When a person has to be told to leave disinfectant on a germ-ridden surface more than 20 seconds so that the micro-bug-zapper does its job, I am nonplussed. The scene in the classic 1965 film Dr. Zhivago suffices: Disinfectant: Use it.


Then there are the clueless Americans who float from one crisis to the next, never really understanding what caused the first crisis, or the second, or the 25th. Those lamebrains have always been with us, but for some bizarre reason, instead of dealing with the Crisis, they foment in front of the Camera every time! Methinks the Crisis Hound and the Camera are umbilically tied.


By the time that any politician gets his or her grubby hands on anything, that thing is heading for the slaughter-house. Parasites and politicians are interchangeable terms. And the people who clamor the most for political “action” (because action demands doing, and the Politician is adept only at not-doing) — they fail to understand that the Political Class has almost ceased to exist in this nation where politics was once a contact sport.


It’s not the corruption endemic (to the point of an epidemic) in the political class that has killed the Political Party; it’s the incessant incompetence that drove a stake through the heartless creatures. Focus-group polling of the 1990s degenerated into group-screwing of the 2010s, and now we are all in this mess together, whether we like it or not!


The ever-dividing-and-coalescing and then imploding interest groups and identity-groups are now in dire need of help with their own victimization. They are forever on the prowl for new troops in their dwindling supply chain of funding. The more martyrs the better!

Ergo, the Enemy is always there — with that red hat that incites riots. Or a tee-shirt that tears into civility. Or maybe even a smile that implies something very insidious. There is no snake-in-the-grass like a happy young fellow, eating a cheeseburger!
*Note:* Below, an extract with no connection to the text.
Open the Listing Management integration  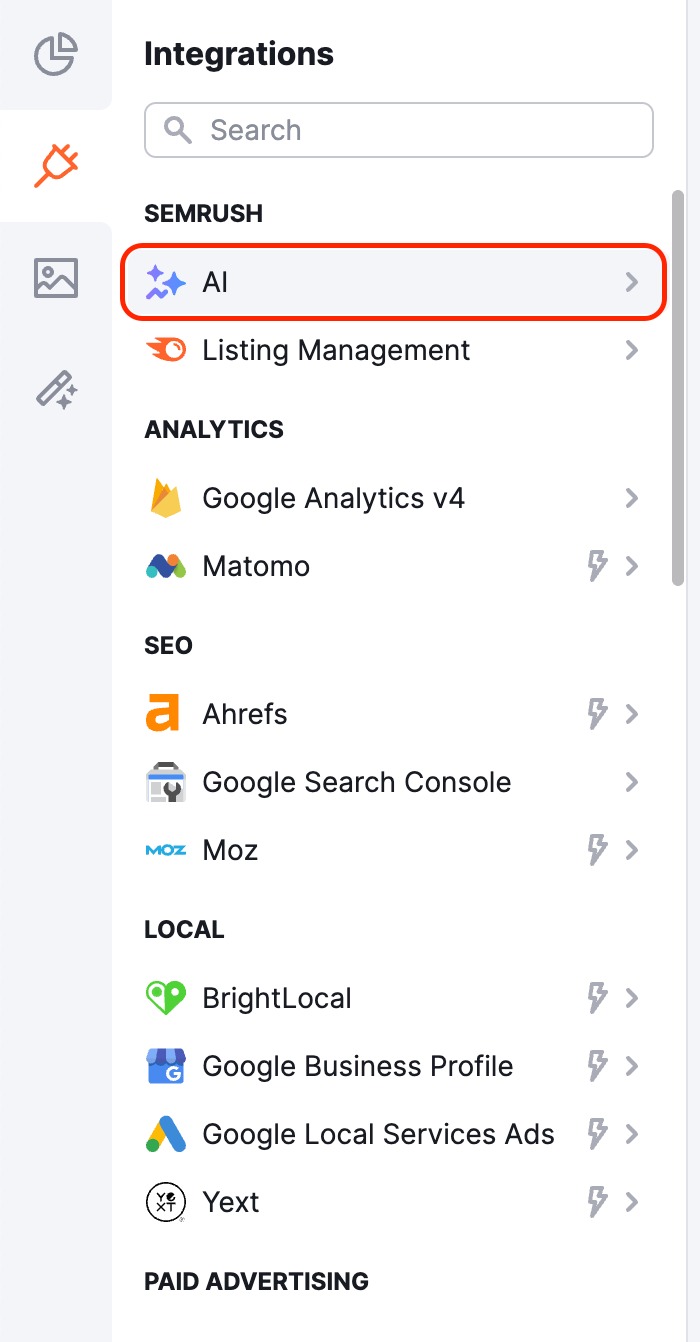point(336,350)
How long can the eternal furor persist among those free enough to feel any furor at all? Does the rage ensure you’re alive? Cannot the heart beat for love just as much as for hate?


Or is the habit too ingrained, that vile desire to blame others for your own madness? Miracles can, and do, happen. Turning away from anger can actually turn the page of your life, toward the blessedness of belief in tomorrow.


Where I live, the sun rises and the sun sets, and in between are those days of our lives. Please don’t waste them with words of malice, and myriad worries, and warped misgivings — about the things for which you ought not give a hoot.



When was the last time you looked outside and marveled at the fine soft scarlet plumage on the little bird who has cheerfully, and hopefully, come to call on the railing of your back porch?

His eye is on the sparrow, and on you too.


Toss the bête noire over the cliff, and in the ditch. Start living your life, free of the turn of the screw.